Je kan de geluidssnelheid en de afstand die geluid aflegt berekenen.
Je kan de tijd berekenen waarin geluid een bepaalde afstand aflegt.
Je kan uitleggen wat er met de tijd of de afstand gebeurt als de geluidssnelheid verandert.
Maak opdracht 1-16
Leerdoelen:
Je kent de betekenis van de volgende begrippen:
Amplitude, Geluidssterkte, Geluidssterktemeter, Decibelmeter, Oscilloscoop.
Je kan hard en zacht geluid herkennen op een oscilloscoopbeeld en een computerbeeld.
Je kan de geluidssterkte berekenen als geluid harder of zachter wordt en je kan rekenen aan de verticale schaal van een oscilloscoopbeeld.
Je kan uit de toename of afname van het aantal dB berekenen hoeveel harder of zachter geluid is.
Maak opdracht 21-29+31
Leerdoelen:
Je bent in staat alle experimenten tijdens de les uit te voeren.
Maak opdracht 17+18+33+34
Leerdoelen:
Je kent de betekenis van de volgende begrippen:
Toonhoogte, Trillingstijd en Frequentie
Je kan hoog en laaggeluid herkennen op een oscilloscoopbeeld en een computerbeeld en je kan rekenen met frequentie en trillingstijd
Je kan de instelling van een oscilloscoop bepalen als de frequentie of de trillingstijd bekend is.

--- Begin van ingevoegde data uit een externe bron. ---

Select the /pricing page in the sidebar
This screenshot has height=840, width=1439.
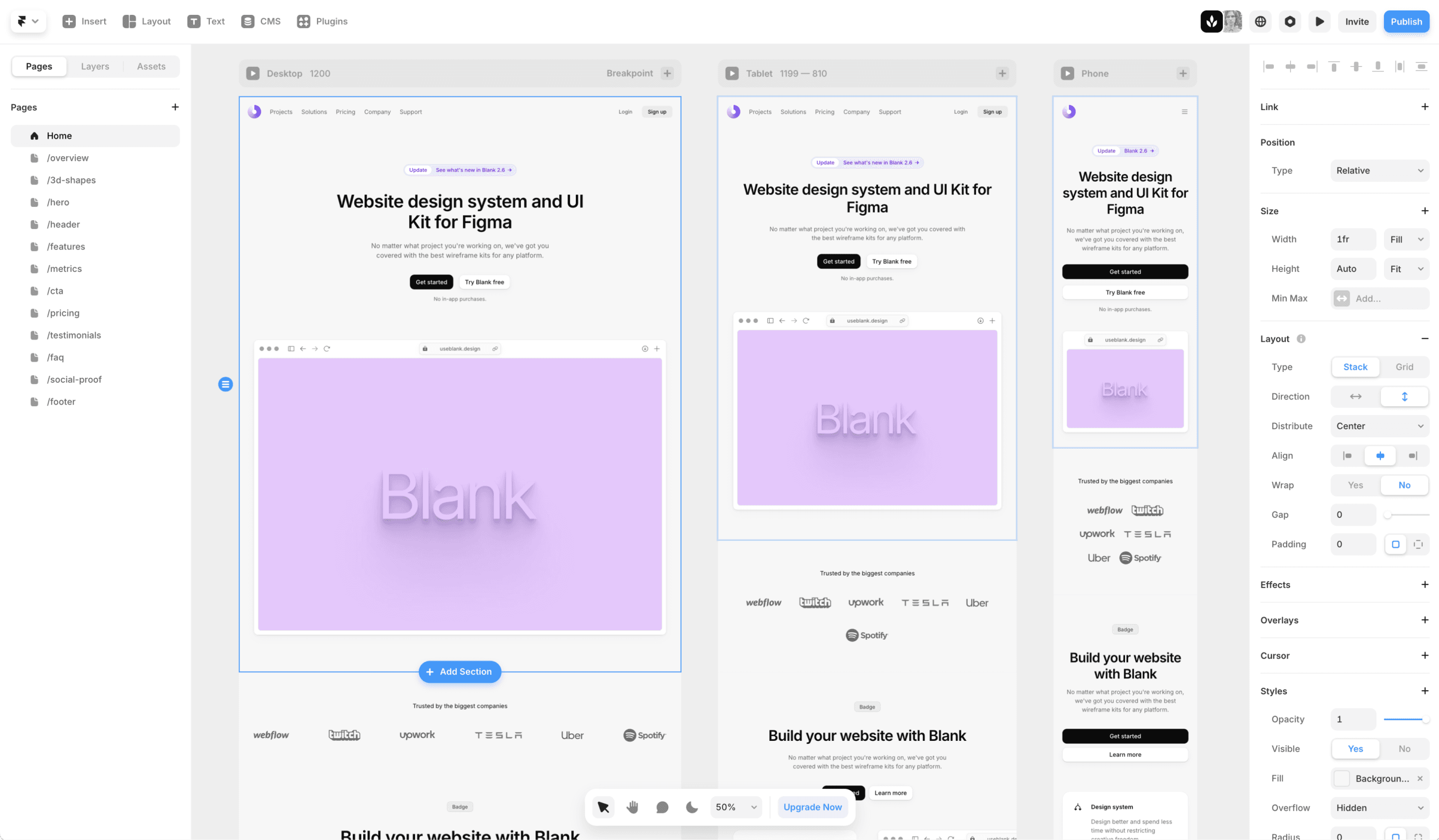63,313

Je kan berekenen waarop je een oscilloscoop moet instellen om één geluidstrilling op het scherm te zien.
Maak opdracht 35-45
Maak opdracht 46-50
Leerdoelen:
Je kent de betekenis van de volgende begrippen:
Gehoorgrenzen, Gehoordrempel, Pijngrens, Gehoorschade, Geluidshinder, Geluidswal, Geluidsscherm, Dubbele beglazing, Gehoorbeschermer.
Je kan huitleggen hoe je geluid kunt horen.
Je kan manieren noemen om je in bepaalde situaties tegen geluidsoverlast te beschermen.
Je kan uitleggen hoe verschillende manieren om geluidshinder tegen te gaan werken.